We had walked about a kilometer and it looked as though we were out of luck with the Scrub Warbler but then Patrick found a nice surprise, it was a Tristram’s Warbler, whilst he was watching it he discovered two Scrub Warblers, fantastic! We watched these busy little creatures working their way through the grass clumps for about half an hour, amazingly the Tristram’s Warbler was sticking close to them forming some kind of relationship.
a bad record shot of the Scrub Warbler
We added several more species on the return journey back to the bus, Patrick got to see his sought-after Desert Swallowtail Butterfly, perhaps a just dessert in the desert! We all watched Eurasian Hoopoe, Common Redstart, Northern Wheatear and a Willow Warbler, it had been a very successful and enjoyable walk.
Next we drove back into Goulmima to pick up picnic supplies we then turned south and headed out of town towards Erfoud. Our picnic stop was at a small river where for the last three years the construction of new bridge has greatly disturbed the environment, the bridge still isn’t finished! Nevertheless it is my favourite place where you can find Blue-cheeked Bee-eaters.
We immediately found a pair of the Moroccan subspecies of White Wagtail but not much else until we set off walking along the river bank. A couple of warblers were seen in some giant pampas grass just before we turned a bend and had views over a large shallow pool, this held Little Egret, Little-ringed Plover, Common Snipe and a Green Sandpiper.
Further exploration produced little more, Subalpine and Bonelli’s Warbler, a Grey Heron and some very distant Ruddy Shelducks. It was whilst we were watching the Shelducks when a flock of five Blue-cheeked Bee-eaters flew over us, they failed to land in their usual line of trees so our views were very brief, a nice sighting but not enough for the group’s satisfaction.
We hit the road in earnest now, making our way down through Erfoud and onto the ‘new’ desert road that is now completely tarmac all the way down to Merzouga. We stopped one last time to walk into another wadi looking for Desert Warbler but it was now late afternoon and we saw very little.
The huge Erg Chebbi sand dunes sat on the horizon ahead of us like a creased, golden blanket, they became more imposing as we drew near stretching for many kilometers and rising many meters above us.

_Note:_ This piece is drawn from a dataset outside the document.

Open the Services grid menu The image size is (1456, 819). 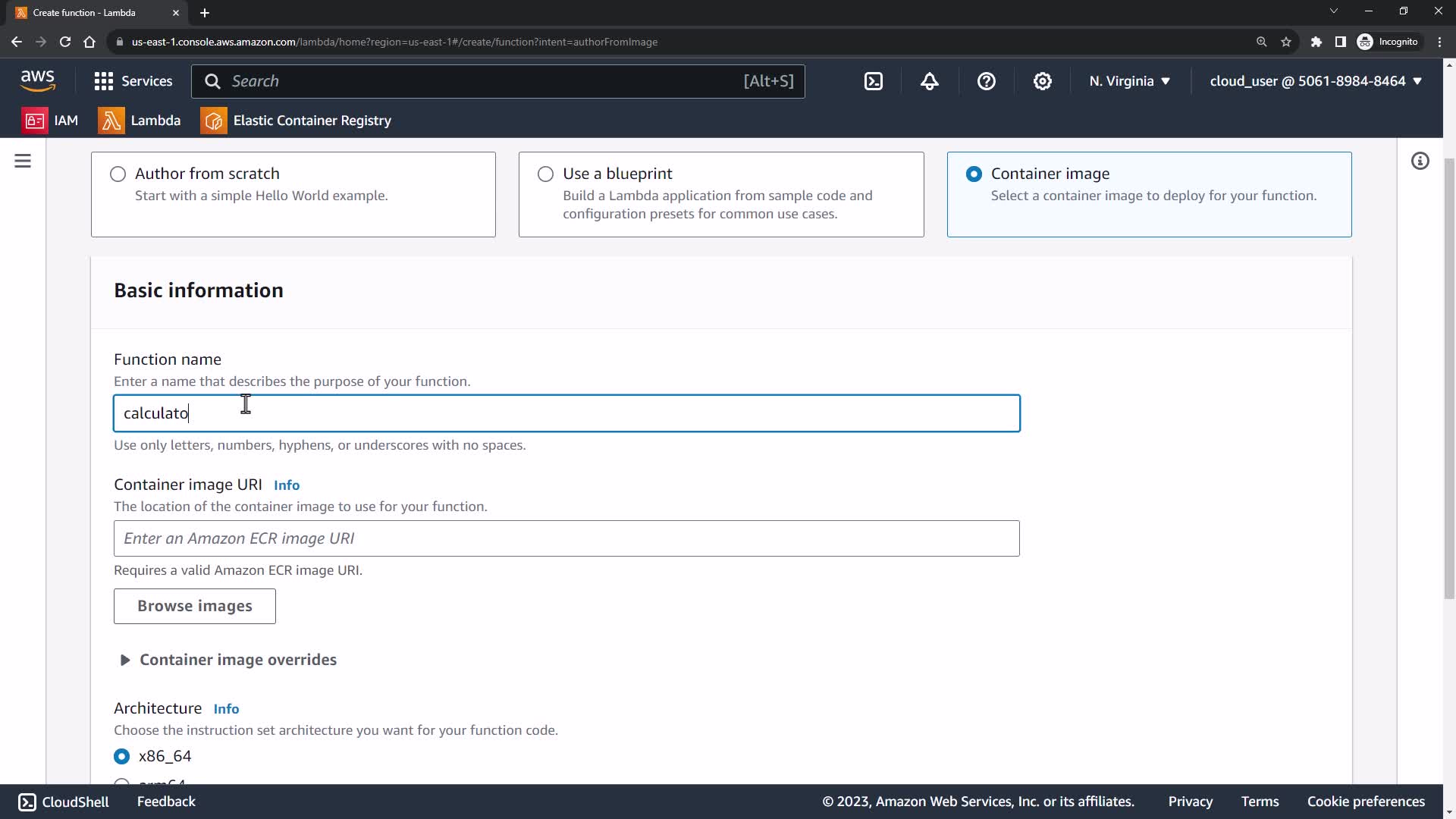[133, 81]
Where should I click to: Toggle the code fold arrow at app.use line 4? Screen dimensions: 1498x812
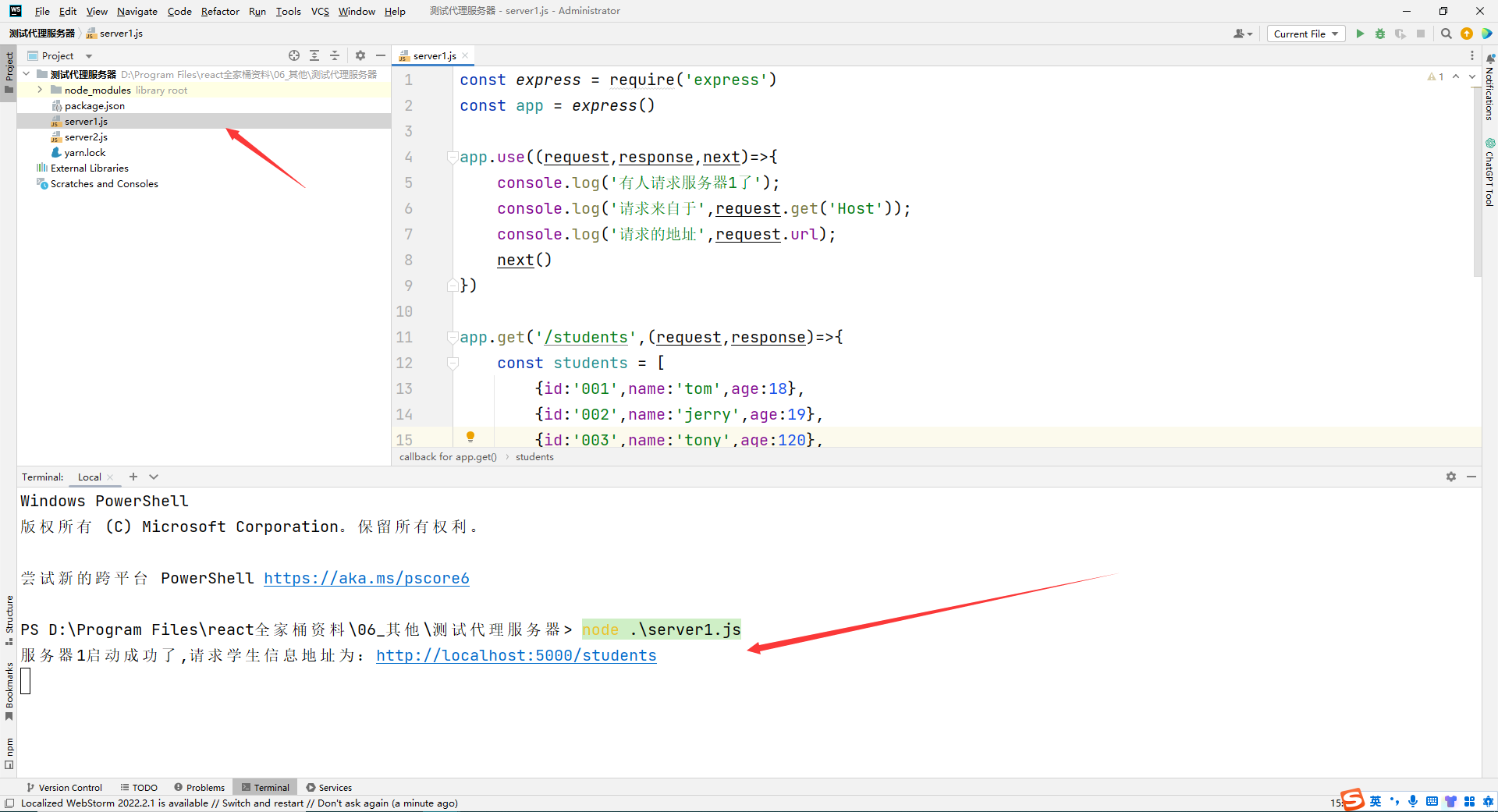pos(453,157)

Our Kasbah for the next three nights sits at the base of the dunes and the main terrace affords extensive views of this extraordinary natural phenomena, we are going to like it here!
Erg Chebbi sand dunes on the horizon
Having arrived at 5pm we had plenty of time to relax and to discover our new surroundings before we sat down to dinner at 7:30pm. A delicious four-course meal went down very well, thank you! A little disconcerting was the increase in the wind, noticeable as we made our way to bed, I hope we are not in for a sand-storm tomorrow.